Warum trägt die Mischung aus Nüssen und Rosinen den Namen „Studentenfutter“?

Melden

Der Begriff „Studentenfutter“ hat seinen Ursprung im 17. Jahrhundert und hat sowohl mit dem Preis der Zutaten als auch mit ihrer vermuteten Wirkung auf das Gehirn zu tun.

Hier sind die wichtigsten Gründe für die Namensgebung:

1. Ein teurer Luxus für wohlhabende Studenten

Früher bestand die Mischung fast ausschließlich aus Mandeln und Rosinen. Im 17. und 18. Jahrhundert waren Mandeln in Deutschland sehr teuer, da sie aus dem Mittelmeerraum importiert werden mussten. Da damals fast nur Söhne aus wohlhabenden Familien (dem Bürgertum oder dem Adel) studieren konnten, waren Studenten die primäre Zielgruppe, die sich diesen „Snack“ leisten konnte.

2. Nervennahrung und Konzentration

Schon damals war bekannt, dass Mandeln (und Nüsse im Allgemeinen) eine stärkende Wirkung auf den Körper haben. Man nannte die Mischung auch „Nervennahrung“. Da das Studium als geistig anstrengende Arbeit galt, sollte das Studentenfutter helfen, die Konzentration zu fördern und Erschöpfung vorzubeugen. Tatsächlich enthalten Nüsse viel Vitamin B, Magnesium und gesunde Fette, die das Gehirn unterstützen.

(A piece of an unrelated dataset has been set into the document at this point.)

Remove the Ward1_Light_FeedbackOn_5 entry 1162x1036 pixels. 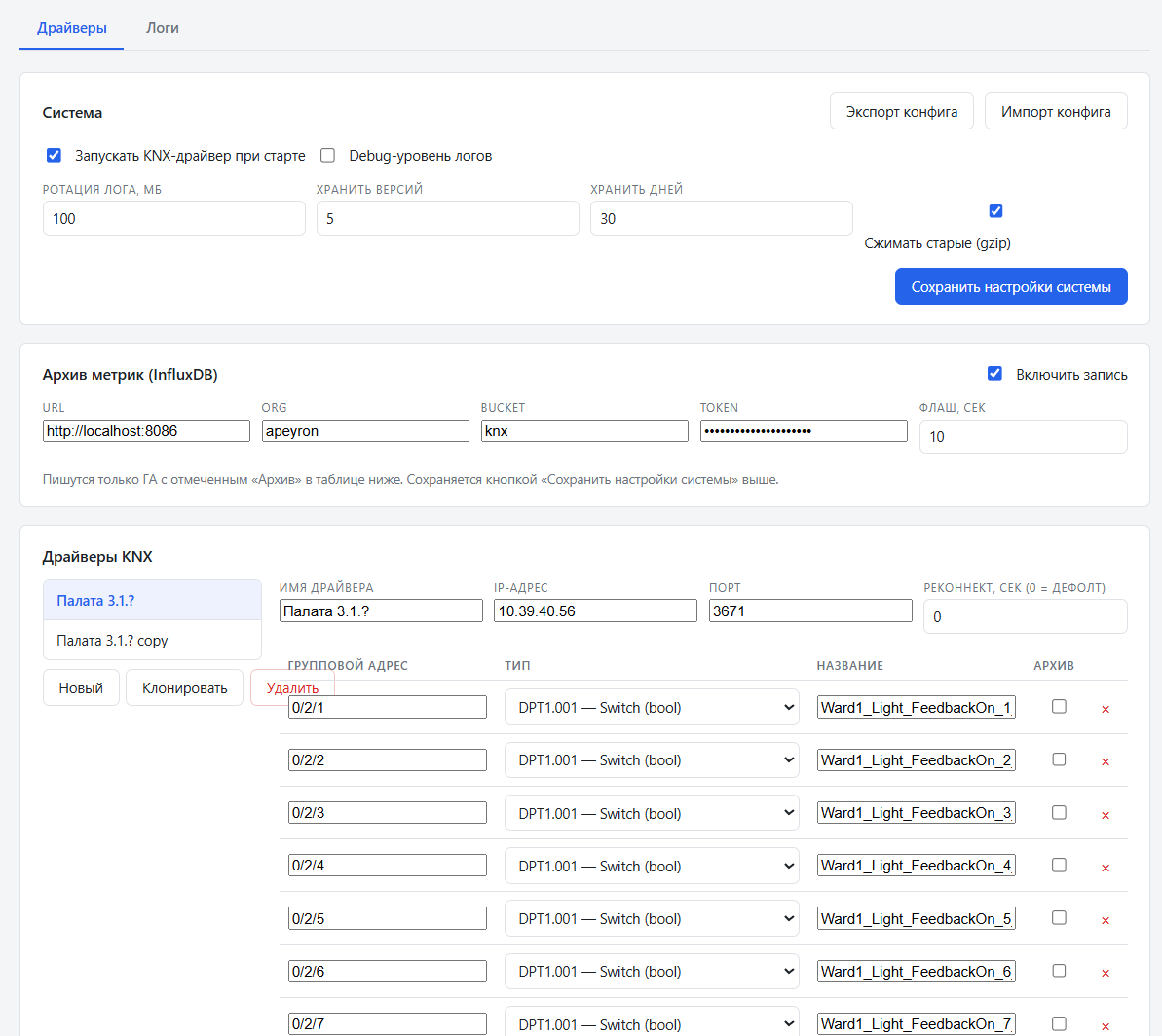pos(1105,920)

3. Ein Mittel gegen den Kater

Ein interessanter historischer Nebenaspekt: In alten medizinischen Lexika wurde das Studentenfutter (insbesondere die Rosinen) auch als Mittel gegen den „Katzenjammer“ (Kater) nach reichlichem Alkoholkonsum empfohlen. Da das Studentenleben schon damals für seine Trinkfestigkeit bekannt war, war dies eine willkommene Zusatzfunktion.

4. Medizinischer Ursprung

Früher wurde die Mischung oft in Apotheken verkauft. Die Kombination aus süßen Rosinen und nahrhaften Mandeln galt als gesundheitsfördernd und leicht verdaulich. Erst später kamen günstigere Zutaten wie Erdnüsse, Cashews, Haselnüsse und Walnüsse hinzu, wodurch das Studentenfutter für die breite Masse erschwinglich wurde.

Zusammenfassend lässt sich sagen: Der Name ist ein Relikt aus einer Zeit, in der Mandeln ein Luxusgut waren, das sich fast nur die Elite an den Universitäten leisten konnte, um ihre geistige Leistungsfähigkeit (und gelegentlich ihre Trinkfestigkeit) zu unterstützen.